Highlight: delaying the call of death--genome-wide study of long-lived fruit flies.

Whatever your luck in life, the consequence of old age is unavoidable. Death visits us all. But despite its universality, the timing of this call varies.

In developed nations, most people can expect to live to 80 or 85. Only about 1–2% of the population celebrates their 100th birthday. Like many traits of interest, longevity is complex—determined by the interactions of our behavior, environment, and genetic background.

Centenarians are not that easy to find, so past studies seeking to link genetic variation to longevity in humans have suffered from small sample sizes. However, a robust, novel approach by researchers at the University of California (UC) Irvine and Cornell University, using fruit flies, may point toward a clearer understanding of genome-wide variations associated with longevity in humans as well. The authors describe their results in Genome Biology and Evolution (Burke et al. 2013).

Pools of old chromosomal DNA from the longest surviving 2% of females (analogous to centenarians) was sequenced alongside control DNA from young adult females from the same cohort. The flies were from recombinant lines developed by Anthony Long (a coauthor) and Stuart Macdonald as part of the Drosophila Synthetic Population Resource. By using this experimental mapping population with a defined genetic background, Burke and her team could define regions of the Drosophila genome that differed between “normal” and long-living flies more rigorously than what is possible in human genome-wide association studies.

“We found using this approach really narrows down the number of locations genome-wide that are implicated in longevity,” said Molly Burke, a postdoctoral researcher at UC Irvine. “That’s what we felt was a strength of the paper.”

Although this current study did not go so far as to pinpoint specific genes, the authors did identify eight regions that seem important. The areas of the genome that most changed between the two groups tended to be toward the ends or the center of the chromosomes—regions that rarely recombine during meiosis. This suggests, says Burke, that deleterious mutations that affect longevity are able to accumulate in these regions of the genome. This observation harmonizes with the mutation accumulation evolutionary theory of aging, based on the idea that unconditionally deleterious alleles can accumulate if their fitness effects strike only in the postreproductive phase of life.

“This is a result of general significance, I think,” Burke says, “that could be informative in the search for human longevity genes. Perhaps the centromeres and telomeres are somewhere we need to look more carefully.”

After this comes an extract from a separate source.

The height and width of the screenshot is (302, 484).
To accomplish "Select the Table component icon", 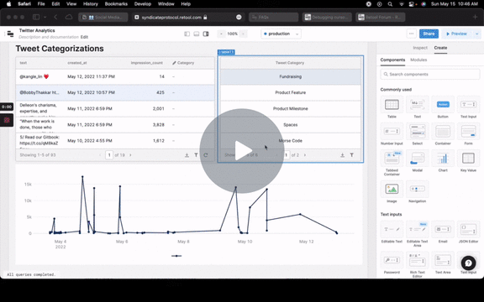I will tap(392, 105).
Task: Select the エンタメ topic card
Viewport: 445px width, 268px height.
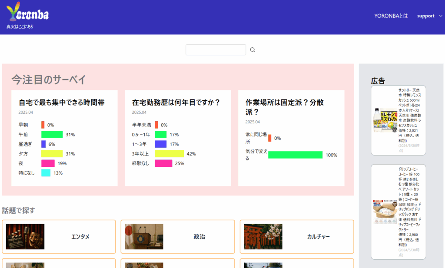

Regions of normal recombination that differed significantly between the two populations held genes needed for immune function as well as a gene family (glutathione transferase) involved in oxidative stress response. These findings are perhaps intuitive: a healthy immune system would logically help flies fight pathogenic bacteria and live longer as a result. The glutathione transferase family is part of an enzyme class that scavenges free radicals (reactive oxygen species supposed to damage molecule) created by oxidative stress.

“I think it’s a great experiment,” says David Rand, an evolutionary geneticist from Brown University, who studies mitochondrial–nuclear genome interactions within Drosophila. “[The authors found] a logical, empirical approach to studying centenarians. In a way, their major result is a lack of a result.”

The authors agree, writing: “While our gene list is ripe for the validation of candidate longevity genes perhaps the list’s most interesting feature is an absence of genes previously described in the literature.”

A long list has been compiled in the fruit fly genetics literature, presenting about 300 alleles in approximately 150 genes as being important for aging. Burke and her colleagues essentially found no overlap.

“This was surprising,” Burke says. “But the flies that we studied in this experiment are not inbred flies, they’re outbred flies that have been freely mating and recombining for many generations, so they’re genetically diverse and more representative of fruit fly populations in the wild.”

Most of the Drosophila aging studies historically have used inbred lab strains to study the effects of mutations in genes. Even though those mutations have an effect on lab strains, they’re unlikely to have large effects in outbred, more natural populations.

“This suggests that to find natural variants important for a phenotype like longevity,” says Burke, “we need to do experiments in outbred populations, whatever the species.”

Anthony Long is currently studying another complex phenotype in fruit flies—sensitivity to chemotherapy. His current approach works, he says, but is incredibly labor intensive: “It's not pretty, we operate by brute force.” The pooling technique used here, he believes, points the way forward when studying traits that draw on multiple genetic factors.

“It suggests some approaches where we could take our lines, combine them, treat the combined population with a chemo drug and then identify the elite individuals that survive that treatment well and then sequence that pool,” he says. “This might be 10 to 50 times more efficient, freeing us up to assay some extremely interesting phenotypes that we can’t right now.”

Burke expects the study to be influential in her research as well.

“Just because we identified these really interesting genes in silico,” she says, “does not mean that we have proven that mutations in these genes affect longevity.”

To find such proof, she is learning to do transgenic experiments in yeast—where one version of a gene can be swapped for another. This may, in time, point the way toward genes affecting human longevity as well.

“Given the limitations of working with human studies,” she says, “researching model systems like this is where I think the frontier lies.”